Das klingt nach weniger, ist aber oft mehr: Der Besucher sieht alles in der Reihenfolge, die Sie festlegen — vom ersten Eindruck über die Gründe bis zum Kontakt. Niemand verirrt sich, niemand verlässt die Seite auf einer Unterseite, die nicht überzeugt.
Für wen sie reicht
- Handwerksbetriebe mit klarem Leistungsspektrum
- Praxen und Dienstleister: Physiotherapie, Steuerberatung, Beratung, Coaching
- Studios und Ateliers: Fotografie, Design, Fitness
- Restaurants und Läden mit Speisekarte oder Angebot als Abschnitt
- Software und Apps mit einem Produkt und klarem Preis
Gemeinsam ist ihnen: ein überschaubares Angebot und ein klares Ziel — Anruf, Anfrage, Termin, Kauf.
Wo die Grenzen liegen
- Onlineshops mit vielen Produkten brauchen Produktseiten und Warenkorb.

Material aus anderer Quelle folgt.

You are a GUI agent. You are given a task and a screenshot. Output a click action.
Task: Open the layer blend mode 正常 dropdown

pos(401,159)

- Seiten mit laufend neuen Inhalten (Blog, Ratgeber, Stellenanzeigen) brauchen Unterseiten — sonst wird die eine Seite endlos.

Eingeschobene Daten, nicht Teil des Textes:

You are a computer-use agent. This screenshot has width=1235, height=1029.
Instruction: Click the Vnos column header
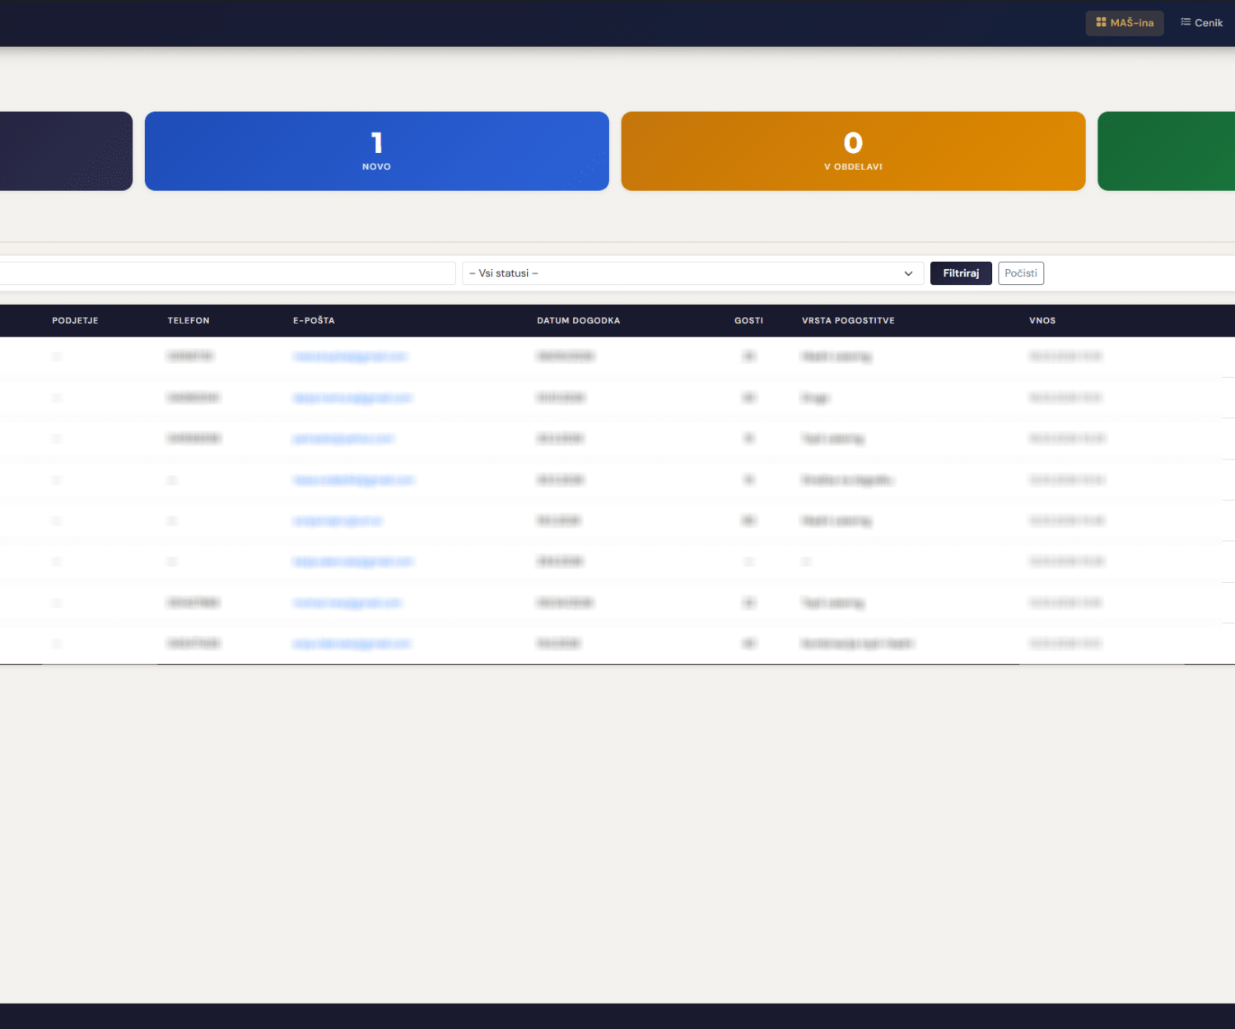coord(1042,320)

- Mehrere sehr unterschiedliche Angebote (etwa Privatkunden und Industrie) fahren mit je einer eigenen Seite besser.
Der gute Mittelweg: eine starke Hauptseite plus wenige Zusatzseiten dort, wo es nötig ist — etwa ein Ratgeber wie dieser hier.
Warum wir sie für kleine Betriebe empfehlen
- Sie ist schneller gebaut — und wird deshalb auch fertig.
- Sie ist leichter zu pflegen: eine Seite, eine Änderung.
- Sie lädt schneller, weil weniger Technik nötig ist.
- Sie funktioniert auf dem Handy besser: Scrollen ist natürlicher als Menüs.
- Sie zwingt zur Klarheit: Was nicht wichtig ist, passt nicht drauf.
Alle drei ATELIER-Vorlagen sind One-Page-Websites — für Dienstleistung, App und Software. Ansehen und selbst durchscrollen.
Häufige Fragen
Ist eine One-Page-Website schlecht für Google?
Nein, wenn sie klar gegliedert ist und die richtigen Wörter enthält. Für ein lokales Angebot mit einem klaren Thema reicht sie vollkommen. Erst bei vielen verschiedenen Themen sind Unterseiten im Vorteil.
Kann ich später Unterseiten hinzufügen?
Ja. Eine gut gebaute One-Page-Website lässt sich jederzeit um einzelne Seiten ergänzen — Ratgeber, Stellenanzeigen, Datenschutz sind ohnehin eigene Seiten.